The Devil Rays centerfielder missed his third straight game Saturday with a sore right hamstring, and manager Joe Maddon, who on Friday was fairly optimistic about his return, said Baldelli likely won't play until Monday, other than as a pinch-hitter.
"He's more available than he was (Friday)," Maddon said. "I just can't let him get out there and run or play defense."
Hamstring problems have dogged Baldelli all season.
He missed the first two months with a sore left hamstring, but admitted both hamstrings hurt during the spring. He missed all of 2005 because of left knee and right elbow surgeries.
He said last season's inactivity might have caused this season's problems.
"You can try to stay in shape all you want, but until you play an entire season on the major-league level, it's not an easy thing to do," he said. "It's going to put a hurt on your body one way or another, so it may have something to do with it."
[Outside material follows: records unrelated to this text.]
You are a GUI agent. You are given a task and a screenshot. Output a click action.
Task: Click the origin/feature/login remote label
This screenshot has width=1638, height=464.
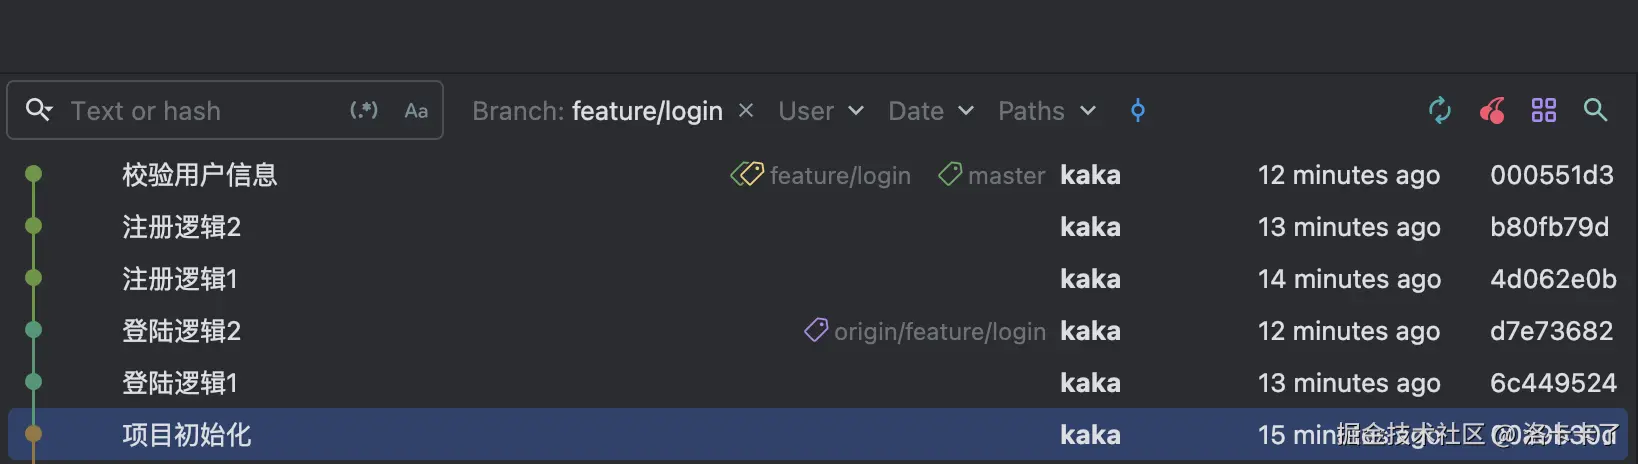point(939,331)
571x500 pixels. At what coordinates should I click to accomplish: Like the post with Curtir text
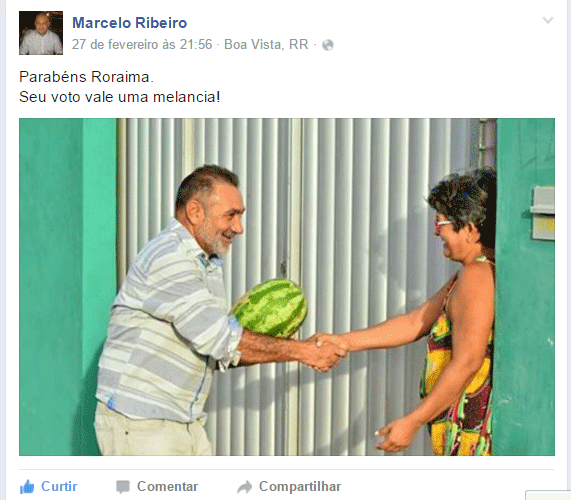[59, 487]
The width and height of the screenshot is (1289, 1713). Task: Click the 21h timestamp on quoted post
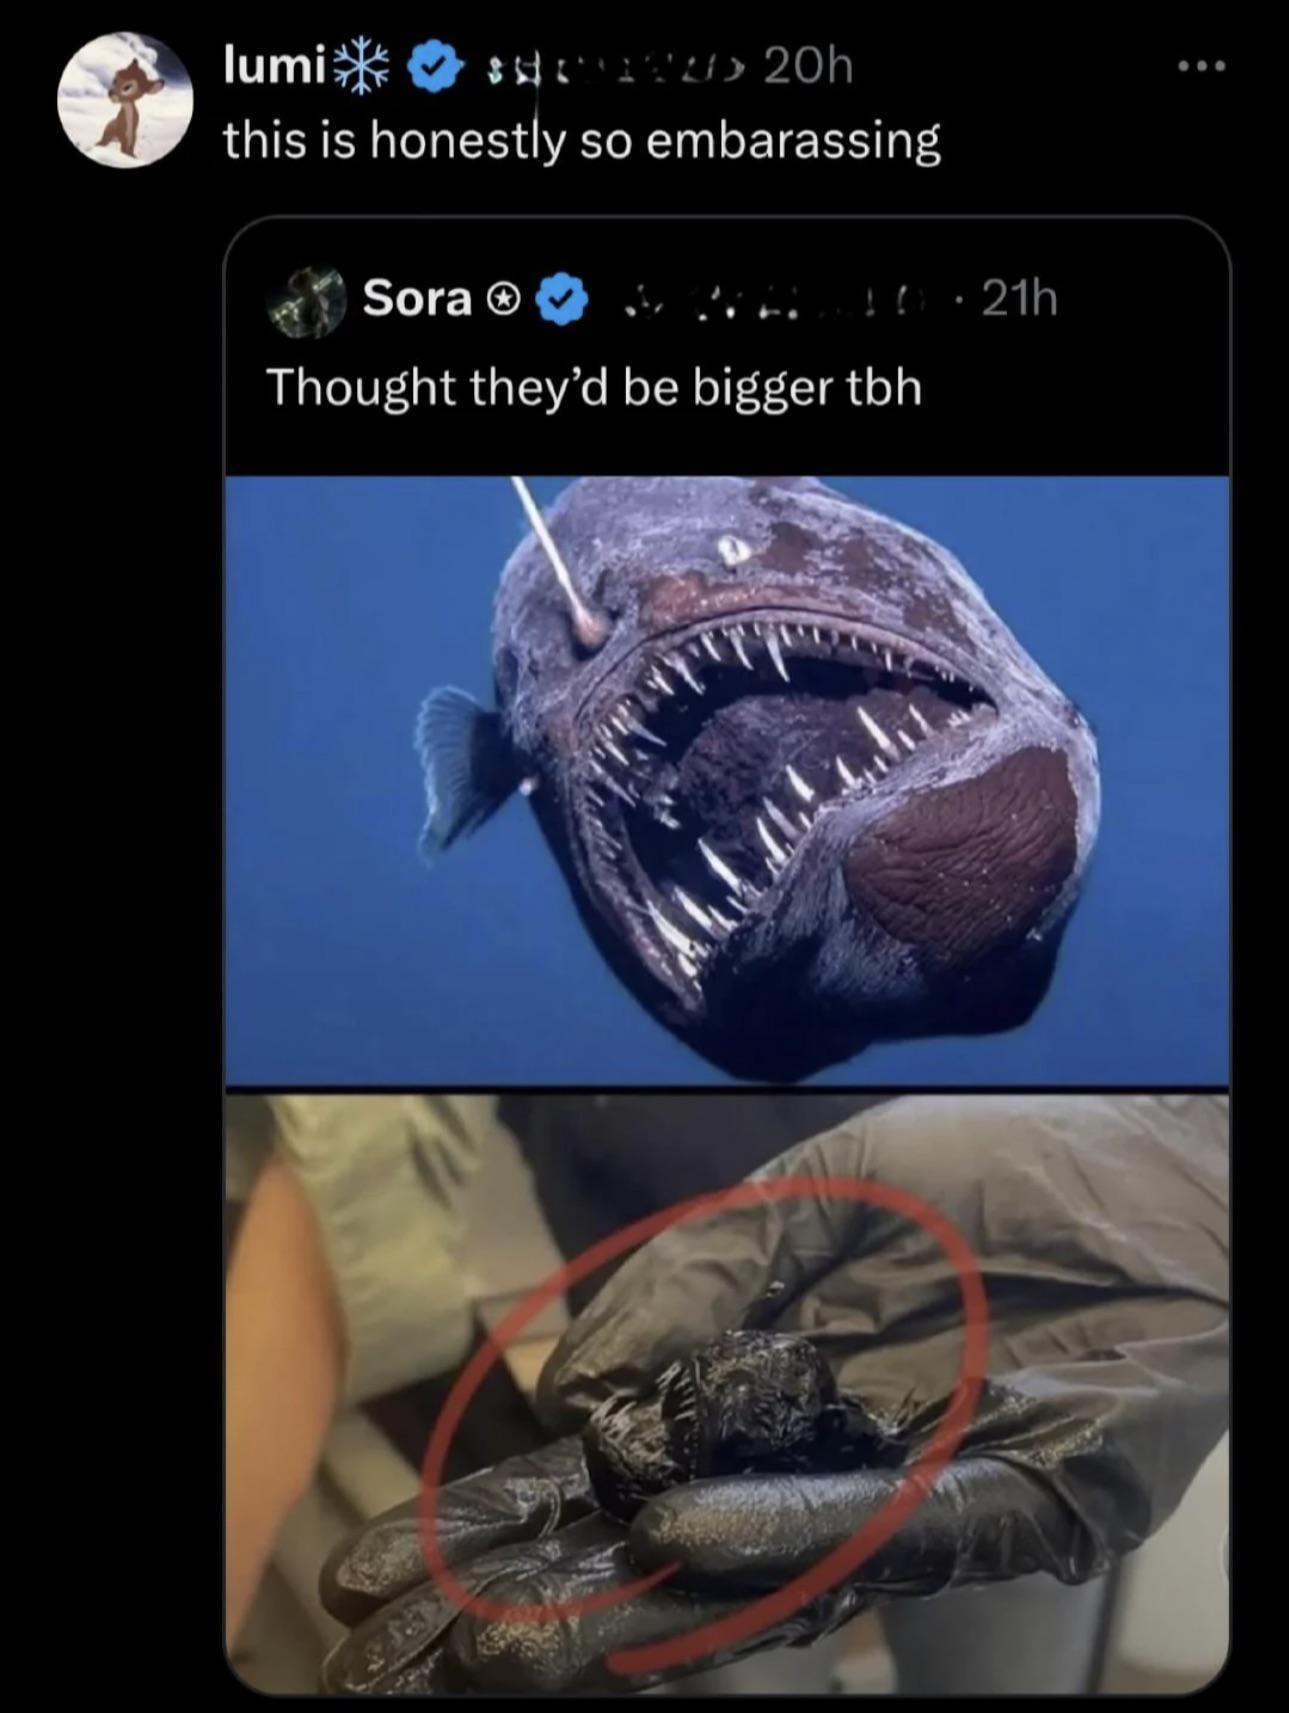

He said the series of injuries is likely a coincidence.
"I don't see a common denominator that has caused all these injuries," he said. "I know a couple have been random, bad luck kinds of things. My knee and elbow were serious injuries that came out of nowhere. Hopefully I can avoid that in the future."
STEADY AS HE GOES: Josh Paul said he made a subtle change in his batting stance, and Maddon said that was one reason he let his right-handed-hitting catcher bat against right-hander Craig Hansen in the eighth. "He's getting a better look at the ball," Maddon said.
Paul, whose two-run double past rightfielder Gabe Kapler was the winner, said he is keeping his head steadier.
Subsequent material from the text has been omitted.